Eternos puntos de partida

Con cada persona que nos encontramos por primera vez en un nuevo escenario o actividad es como si generaramos la oportunidad de un nuevo punto de partida.

Esto lo aprendí hoy con mi angelito de 2 años y medio. En los últimos días que hemos compartido muchos momentos mágicos, cuando llega en la mañana le digo lo que preparemos de almuerzo y pregunta ¿quen viene? (no me comí una letra, es que así pronuncia con su lengua de aprendiz). Hemos estado jugando a la cocina, con chocolate invisible, helados de sabores que no saben más que por los recuerdos, sopas y huevos deliciosos porque con solo aire tienen cariño y saben exquisito, pero últimamente hemos pasado a la realidad y cocinamos arepas, huevos, helados de banano y helados de mandarina… Hoy viendo su canal de televisión favorito veíamos que unas mamás mamut cocinaban y le dije -«Que lindo están cocinando»-, me mira y dice -«como la tía Pala»…
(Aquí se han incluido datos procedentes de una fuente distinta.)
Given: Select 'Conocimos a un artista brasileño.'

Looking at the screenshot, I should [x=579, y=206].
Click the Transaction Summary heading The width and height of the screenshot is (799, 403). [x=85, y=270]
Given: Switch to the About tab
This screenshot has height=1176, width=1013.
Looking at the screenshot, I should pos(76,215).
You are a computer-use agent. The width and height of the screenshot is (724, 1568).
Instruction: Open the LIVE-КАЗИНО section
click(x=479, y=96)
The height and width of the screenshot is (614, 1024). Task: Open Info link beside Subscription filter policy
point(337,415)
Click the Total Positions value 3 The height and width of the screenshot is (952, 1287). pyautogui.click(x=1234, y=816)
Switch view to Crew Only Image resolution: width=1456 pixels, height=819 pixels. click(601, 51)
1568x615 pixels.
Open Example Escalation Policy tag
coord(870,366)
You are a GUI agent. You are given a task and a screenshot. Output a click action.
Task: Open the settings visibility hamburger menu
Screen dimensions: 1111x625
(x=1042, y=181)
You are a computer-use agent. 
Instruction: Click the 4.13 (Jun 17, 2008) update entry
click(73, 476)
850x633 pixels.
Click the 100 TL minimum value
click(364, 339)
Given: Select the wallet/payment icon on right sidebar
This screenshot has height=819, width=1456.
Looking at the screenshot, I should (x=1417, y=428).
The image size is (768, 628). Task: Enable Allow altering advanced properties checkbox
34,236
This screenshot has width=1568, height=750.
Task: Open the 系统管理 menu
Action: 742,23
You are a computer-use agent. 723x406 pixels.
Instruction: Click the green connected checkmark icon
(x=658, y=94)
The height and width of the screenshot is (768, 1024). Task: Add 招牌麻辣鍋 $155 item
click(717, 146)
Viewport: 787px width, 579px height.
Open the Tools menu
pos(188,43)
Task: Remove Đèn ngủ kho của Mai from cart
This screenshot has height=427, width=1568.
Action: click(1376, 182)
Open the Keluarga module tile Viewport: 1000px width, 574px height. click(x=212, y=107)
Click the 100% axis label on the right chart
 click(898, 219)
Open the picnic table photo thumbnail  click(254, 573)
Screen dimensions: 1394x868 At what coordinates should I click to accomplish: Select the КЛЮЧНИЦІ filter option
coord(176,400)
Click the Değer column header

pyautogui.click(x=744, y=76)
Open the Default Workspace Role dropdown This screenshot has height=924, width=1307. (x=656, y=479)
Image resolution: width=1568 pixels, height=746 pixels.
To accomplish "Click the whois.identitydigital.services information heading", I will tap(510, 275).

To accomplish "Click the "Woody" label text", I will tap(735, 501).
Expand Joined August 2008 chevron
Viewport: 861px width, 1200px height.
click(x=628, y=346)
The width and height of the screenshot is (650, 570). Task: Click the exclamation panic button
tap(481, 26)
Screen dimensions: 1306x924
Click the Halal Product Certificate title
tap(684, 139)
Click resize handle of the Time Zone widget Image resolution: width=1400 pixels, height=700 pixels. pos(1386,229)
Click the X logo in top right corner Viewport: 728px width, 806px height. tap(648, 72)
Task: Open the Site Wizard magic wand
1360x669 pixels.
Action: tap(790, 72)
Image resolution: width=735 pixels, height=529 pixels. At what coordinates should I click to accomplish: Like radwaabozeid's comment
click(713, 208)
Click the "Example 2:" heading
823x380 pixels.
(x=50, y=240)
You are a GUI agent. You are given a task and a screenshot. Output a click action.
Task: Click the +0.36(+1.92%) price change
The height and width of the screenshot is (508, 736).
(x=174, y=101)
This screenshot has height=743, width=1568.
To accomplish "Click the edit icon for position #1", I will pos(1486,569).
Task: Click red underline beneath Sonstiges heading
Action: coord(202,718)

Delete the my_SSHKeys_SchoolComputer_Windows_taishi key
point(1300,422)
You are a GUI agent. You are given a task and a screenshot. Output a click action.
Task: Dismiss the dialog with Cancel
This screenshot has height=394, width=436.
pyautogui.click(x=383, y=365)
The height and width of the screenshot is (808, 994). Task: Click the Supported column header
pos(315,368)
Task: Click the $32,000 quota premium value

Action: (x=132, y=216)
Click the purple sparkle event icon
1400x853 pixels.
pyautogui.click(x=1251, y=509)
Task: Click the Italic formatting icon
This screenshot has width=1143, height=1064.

Hace unos años la cocina era un mundo de prueba y constantes errores para mí, porque la comida no sabía, se quemaba o lo que servía no era lo que había planeado… Pero ella con sus tiernas frases me recordó que siempre habrá puntos de partida para crear una nueva imagen, sin importar si cocino bien o mal, o si aprendí o si antes no sabía, ella solo dijo que su tía cocinaba… Gracias angelito, es verdad el pasado siempre puede quedar atrás porque siempre tendremos nuevos puntos de partida para volver a empezar.